[comp.text.tex] Ascii German -> Diacritics

dorai@tone.rice.edu (Dorai Sitaram) (10/20/90)

If you're interested in a teensy program that converts "Ascii German"
into "diacritical German", you might want to read this.  As I'm pretty
certain the demand will be rather small, I won't post it.  Send me
email if you want the program.

Description:

\begin{nomenclature}

Ascii German (AG): the 26-letter German (orthography) commonly used on
"regular" keyboards, viz., ae, oe, ue, ss for the umlauted vowels and
eszet.

Diacritical German (DG): the real stuff, viz., what \"a, \"o, \"u, \ss
produce in TeX's output.

\end{nomenclature}

Why?

A lot of people comfortably read and write AG on keyboards instead of
using TeX source (\"a) or even german.sty kind of source ("a).
However, when such text eventually gets converted to something which
allows visible umlauts and eszet, we'd like to convert our AG into the
proper diacritical form.

This is slightly tricky since, although coding DG into AG is 1-1, the
reverse (decoding) isn't.  One certainly can't convert all occurrences
of ae, oe, ue, ss into the corresponding special characters.  E.g.,
Dauer != Da\"ur; wissen != wi{\ss}en; etc.

I brewed a very little lex program "diac" which converts AG into DG
using context information to figure out which ae/oe/ue/ss get
converted.  The output is TeX source style.

There is also an easy way to invoke "diac" as a preprocessor for
LaTeX, so you can write your .tex files in AG style but get 
.dvi output with flawless diacritics.

Except for Masse/Ma{\ss}e. :-] 

Actually, I have very certainly not exhausted all the patterns that
are recognizable, though the present program seems fine on some test
data I have.  Luckily, it's easy to add new patterns (and to know what
patterns to add) in the event of future bloopers.

This program isn't necessarily restricted to German.  It should be
easily modifiable to any other language that uses diacritics and has a
popular or idiosyncratic Ascii encoding.  (E.g., an Indian language in
Ascii w.r.t. any standard representation in Roman diacritics.)
Moreover, as you get the hang of the patterns used, you can devise
your own patterns to get better decodings.

--d

dorai@egeria.rice.edu (Dorai Sitaram) (10/22/90)
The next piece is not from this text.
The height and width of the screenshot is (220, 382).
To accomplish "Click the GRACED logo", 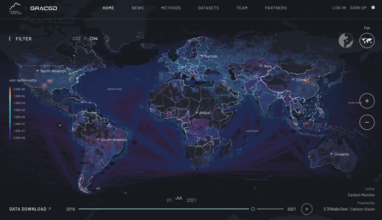I will tap(44, 8).
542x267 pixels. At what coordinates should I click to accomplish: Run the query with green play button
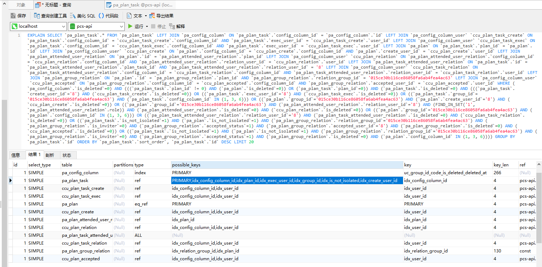pos(130,26)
>If you're interested in a teensy program that converts "Ascii German"
>into "diacritical German", you might want to read this.  [...]

It ("most current version") is now available as the shar file
public/ascii2german.sh via anonymous ftp from titan.rice.edu.

Email me if (when?) you find bugs.  (If you think nobody should be
writing "ascii" German in the first place, I sympathize, but as the
great Huey Lewis once intoned, there is no perfect world anway.)

--d

icking@gmdzi.gmd.de (Werner Icking) (10/30/90)

dorai@tone.rice.edu (Dorai Sitaram) writes:
[...]
>I brewed a very little lex program "diac" which converts AG into DG
>using context information to figure out which ae/oe/ue/ss get
>converted.  The output is TeX source style.
[...]
>Except for Masse/Ma{\ss}e. :-] 

And what is with names like Mueller, which have to be written with ue if
the "owner" insists. There are other problems with names, because e and 
sometimes i is used for making the preceeding vowel longer: Buer, Buir,
Roisdorf, Troisdorf, Naefe - a collegue of mine. Other problems result from
the possibility to combine two or more words freely: Portoerstattung,
Kontoerfassung, etc.
-- 
Werner Icking          icking@gmdzi.gmd.de          (+49 2241) 14-2443
Gesellschaft fuer Mathematik und Datenverarbeitung mbH (GMD)
Schloss Birlinghoven, P.O.Box 1240, D-5205 Sankt Augustin 1, FRGermany

dorai@egeria.rice.edu (Dorai Sitaram) (11/01/90)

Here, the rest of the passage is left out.